▶ _WHAT TO PRODUCE_: Continue the article on micro-influencers for small brands from the point where it stops.

Social media influencers are all the rage right now, with marketers and businesses clamoring to utilize influencers to promote their products or services in order to reach a larger audience. However, what happens if you are a small brand? Many small brands are sensitive to marketing spends, and it can be difficult to get those big names to help support you – and that is where micro-influencers come in.
What are micro-influencers? Micro-influencers are influencers with a smaller audience - generally of under 100k, but over 10k followers. They can be anything from bloggers to just a regular person that's built a loyal following on social media.However, it is not just the number of followers that makes a micro-influencer. Just like with regular influencers, the number of engaged users is far more important. This is what shows that their audience is genuinely interested in this person, that they care about their point of view and opinion and that they listen to them.
Why use influencers and who are they for? If you are thinking about using influencer marketing to promote your business, micro-influencers are a great place to start; particularly if you have a small business, or if you are just starting out. The key is, even if an influencer has a much smaller audience, that does not mean necessarily that micro-influencers will not be able to make a huge impact on your success. However, let's face it less is more! A smaller audience can sometimes even be a good thing - in many cases, the smaller the audience of an influencer, the more targeted and engaged they are, in large part because they’re following out of genuine interest (while a bigger influencer might get lots of new followers simply because they already have many followers). Micro-influencers also have more capacity to engage with their connections actively, while a huge influencer would never be able to interact with every member of their audience.

▶ _EXTRACTED RECORDS_:

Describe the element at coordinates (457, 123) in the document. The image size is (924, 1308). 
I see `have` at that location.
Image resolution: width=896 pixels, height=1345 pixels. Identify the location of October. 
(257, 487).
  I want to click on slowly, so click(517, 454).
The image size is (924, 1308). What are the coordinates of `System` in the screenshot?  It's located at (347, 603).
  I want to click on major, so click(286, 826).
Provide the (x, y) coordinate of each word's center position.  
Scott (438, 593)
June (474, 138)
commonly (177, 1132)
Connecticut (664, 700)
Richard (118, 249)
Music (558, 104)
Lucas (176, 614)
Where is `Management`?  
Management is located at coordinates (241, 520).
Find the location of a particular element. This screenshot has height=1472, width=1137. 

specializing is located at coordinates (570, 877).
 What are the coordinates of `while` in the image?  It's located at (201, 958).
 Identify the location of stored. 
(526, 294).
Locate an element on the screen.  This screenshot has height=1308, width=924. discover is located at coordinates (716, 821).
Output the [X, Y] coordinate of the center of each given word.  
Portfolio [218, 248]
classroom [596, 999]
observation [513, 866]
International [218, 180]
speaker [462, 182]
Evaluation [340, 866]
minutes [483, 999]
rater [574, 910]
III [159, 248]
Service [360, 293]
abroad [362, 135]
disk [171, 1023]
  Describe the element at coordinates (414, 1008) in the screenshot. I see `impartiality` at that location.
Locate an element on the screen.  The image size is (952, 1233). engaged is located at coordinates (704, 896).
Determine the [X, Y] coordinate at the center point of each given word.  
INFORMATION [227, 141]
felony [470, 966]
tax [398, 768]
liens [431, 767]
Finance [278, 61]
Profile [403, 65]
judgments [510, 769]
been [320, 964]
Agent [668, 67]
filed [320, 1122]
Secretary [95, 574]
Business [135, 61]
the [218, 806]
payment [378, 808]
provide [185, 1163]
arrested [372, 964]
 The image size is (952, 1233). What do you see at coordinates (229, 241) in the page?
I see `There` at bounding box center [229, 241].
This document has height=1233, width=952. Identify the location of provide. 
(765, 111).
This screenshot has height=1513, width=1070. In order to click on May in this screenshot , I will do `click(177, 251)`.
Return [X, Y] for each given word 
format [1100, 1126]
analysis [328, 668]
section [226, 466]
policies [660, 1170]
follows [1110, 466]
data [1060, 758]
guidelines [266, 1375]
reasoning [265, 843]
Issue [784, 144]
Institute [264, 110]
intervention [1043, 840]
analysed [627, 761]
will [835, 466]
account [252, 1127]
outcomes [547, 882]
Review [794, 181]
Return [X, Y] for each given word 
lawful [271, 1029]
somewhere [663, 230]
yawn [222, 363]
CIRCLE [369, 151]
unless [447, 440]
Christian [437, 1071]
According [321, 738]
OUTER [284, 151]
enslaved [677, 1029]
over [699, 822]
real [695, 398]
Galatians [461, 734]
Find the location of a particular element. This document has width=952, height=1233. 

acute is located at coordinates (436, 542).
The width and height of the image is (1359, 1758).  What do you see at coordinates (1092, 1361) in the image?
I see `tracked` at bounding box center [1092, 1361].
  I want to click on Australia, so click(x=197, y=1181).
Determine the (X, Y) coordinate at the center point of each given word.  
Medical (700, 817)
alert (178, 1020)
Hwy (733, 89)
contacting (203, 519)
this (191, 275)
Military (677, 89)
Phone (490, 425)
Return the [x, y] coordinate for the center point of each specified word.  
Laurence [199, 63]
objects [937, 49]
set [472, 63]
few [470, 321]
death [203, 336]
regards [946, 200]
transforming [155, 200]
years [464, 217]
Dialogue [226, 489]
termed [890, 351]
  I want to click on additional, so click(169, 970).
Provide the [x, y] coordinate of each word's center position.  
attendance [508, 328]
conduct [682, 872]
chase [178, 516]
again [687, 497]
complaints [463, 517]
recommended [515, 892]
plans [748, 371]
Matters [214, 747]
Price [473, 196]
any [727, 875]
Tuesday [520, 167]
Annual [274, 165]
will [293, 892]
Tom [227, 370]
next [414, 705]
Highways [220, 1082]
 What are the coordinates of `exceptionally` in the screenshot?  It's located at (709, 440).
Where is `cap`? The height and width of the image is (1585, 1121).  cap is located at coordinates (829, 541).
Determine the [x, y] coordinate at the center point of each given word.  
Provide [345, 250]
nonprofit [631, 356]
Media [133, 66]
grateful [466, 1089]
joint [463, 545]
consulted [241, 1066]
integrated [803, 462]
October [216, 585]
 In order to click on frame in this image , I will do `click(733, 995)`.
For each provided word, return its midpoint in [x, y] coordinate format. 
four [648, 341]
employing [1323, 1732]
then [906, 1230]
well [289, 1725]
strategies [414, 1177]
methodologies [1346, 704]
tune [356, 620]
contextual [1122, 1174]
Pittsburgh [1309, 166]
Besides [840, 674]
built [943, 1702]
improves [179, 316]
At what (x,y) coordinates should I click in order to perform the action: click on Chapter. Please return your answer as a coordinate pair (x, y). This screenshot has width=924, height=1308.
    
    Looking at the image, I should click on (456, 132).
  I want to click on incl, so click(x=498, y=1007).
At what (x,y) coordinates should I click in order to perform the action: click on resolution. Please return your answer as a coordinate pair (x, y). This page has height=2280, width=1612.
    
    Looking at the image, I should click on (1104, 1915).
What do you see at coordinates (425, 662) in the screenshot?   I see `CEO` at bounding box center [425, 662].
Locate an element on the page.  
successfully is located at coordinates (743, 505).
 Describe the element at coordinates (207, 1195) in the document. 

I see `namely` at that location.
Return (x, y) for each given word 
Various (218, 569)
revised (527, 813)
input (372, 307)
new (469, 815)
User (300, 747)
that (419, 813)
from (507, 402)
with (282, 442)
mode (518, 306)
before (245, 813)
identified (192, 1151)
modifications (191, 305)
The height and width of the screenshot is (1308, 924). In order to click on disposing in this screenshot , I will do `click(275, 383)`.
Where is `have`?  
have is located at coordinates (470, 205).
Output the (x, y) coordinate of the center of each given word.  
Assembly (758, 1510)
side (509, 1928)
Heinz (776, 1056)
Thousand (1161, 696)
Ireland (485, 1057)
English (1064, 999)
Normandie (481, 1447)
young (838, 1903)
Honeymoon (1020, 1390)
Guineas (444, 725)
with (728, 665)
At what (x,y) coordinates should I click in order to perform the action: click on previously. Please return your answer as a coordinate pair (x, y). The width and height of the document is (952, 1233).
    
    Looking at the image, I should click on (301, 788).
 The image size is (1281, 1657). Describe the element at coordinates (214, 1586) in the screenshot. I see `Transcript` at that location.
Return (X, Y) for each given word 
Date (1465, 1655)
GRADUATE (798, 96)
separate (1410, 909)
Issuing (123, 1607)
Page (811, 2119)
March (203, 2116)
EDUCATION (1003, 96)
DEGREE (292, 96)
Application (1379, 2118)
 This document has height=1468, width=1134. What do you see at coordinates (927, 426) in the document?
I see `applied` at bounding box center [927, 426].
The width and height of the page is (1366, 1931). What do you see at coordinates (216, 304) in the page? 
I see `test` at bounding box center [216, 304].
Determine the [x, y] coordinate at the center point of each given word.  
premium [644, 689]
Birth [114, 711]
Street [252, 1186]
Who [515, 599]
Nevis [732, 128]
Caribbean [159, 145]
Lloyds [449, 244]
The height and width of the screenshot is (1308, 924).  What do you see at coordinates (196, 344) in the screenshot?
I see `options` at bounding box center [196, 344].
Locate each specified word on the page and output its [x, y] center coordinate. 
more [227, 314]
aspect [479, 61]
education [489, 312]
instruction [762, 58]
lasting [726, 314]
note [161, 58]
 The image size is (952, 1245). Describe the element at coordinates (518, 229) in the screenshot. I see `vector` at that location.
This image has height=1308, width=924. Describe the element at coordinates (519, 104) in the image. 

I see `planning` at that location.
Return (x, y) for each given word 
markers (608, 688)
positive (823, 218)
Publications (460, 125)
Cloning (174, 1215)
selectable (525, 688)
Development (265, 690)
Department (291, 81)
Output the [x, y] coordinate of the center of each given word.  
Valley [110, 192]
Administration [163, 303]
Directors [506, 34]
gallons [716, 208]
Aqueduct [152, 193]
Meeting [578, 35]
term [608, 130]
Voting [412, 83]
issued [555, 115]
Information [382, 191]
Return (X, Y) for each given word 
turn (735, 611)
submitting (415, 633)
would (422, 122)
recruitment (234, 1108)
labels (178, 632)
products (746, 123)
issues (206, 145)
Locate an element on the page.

▶ _ANSWER BOX_:
What to look out for when researching micro-influencers.
There are a few different things that you should keep an eye out for a few key points. As I mentioned earlier, it is important to look beyond the number of followers - in fact, in some cases, an influencer with 10,000 followers can hold a lot more power than one with 100,000 – so, don’t be blinded by numbers when researching influencers.
Instead, focus more of your attention on how they are engaging with their audience and how their audience is engaging in return. Don’t just check their stats (i.e. how many likes they get on average), but take the time to look at the conversations they are having. The more there are, and the more genuine they are, the better.
What is their niche? Another key element to look for is what they are posting on their social media profiles.Is it relevant to your business? Is it targeted at the same target audience your business is? When researching influencers, you need to examine their follower base. Do you two share the same target audience? This is where knowing your consumer is key in promoting your product or service. Hiring a beauty influencer to promote a product that maybe more healthcare driven will do nothing but drive your audience away with confused messaging. (Nothing will sink a promotion or a campaign then the wrong fit for your brand!)
Where to find influencers? The first step in looking for micro-influencers is to take a look at your consumers and who is engaging on your social platforms? We have often reached out to those followers who interact with our client's brands to help promote if they are key influencers within the market we are seeking to promote. Often they are eager to promote a product that they already love.
How do I measure engagement? Here are a few CRM tools that are not going to break the bank for even small businesses.
1) Agorapulse, Agrorapulse automatically ranks any influencers and even brand ambassadors (i.e. users who have shared and helped promote your content) to your list of fans and followers.
2) Buzzsumo. BuzzSumo enables you to search for influencers by using relevant keywords - but the best part is that you can filter them in various ways.If you only want influencers from certain locations, you can filter them by country, or even the city. You can also filter them by the type of influencer you are looking for, such as bloggers, companies, journalists, social influencers and even regular people. Bonus, you can sort them by relevancy, their website’s domain authority, their number of followers, as well as their average reply ratio to see how often they engage with their fans.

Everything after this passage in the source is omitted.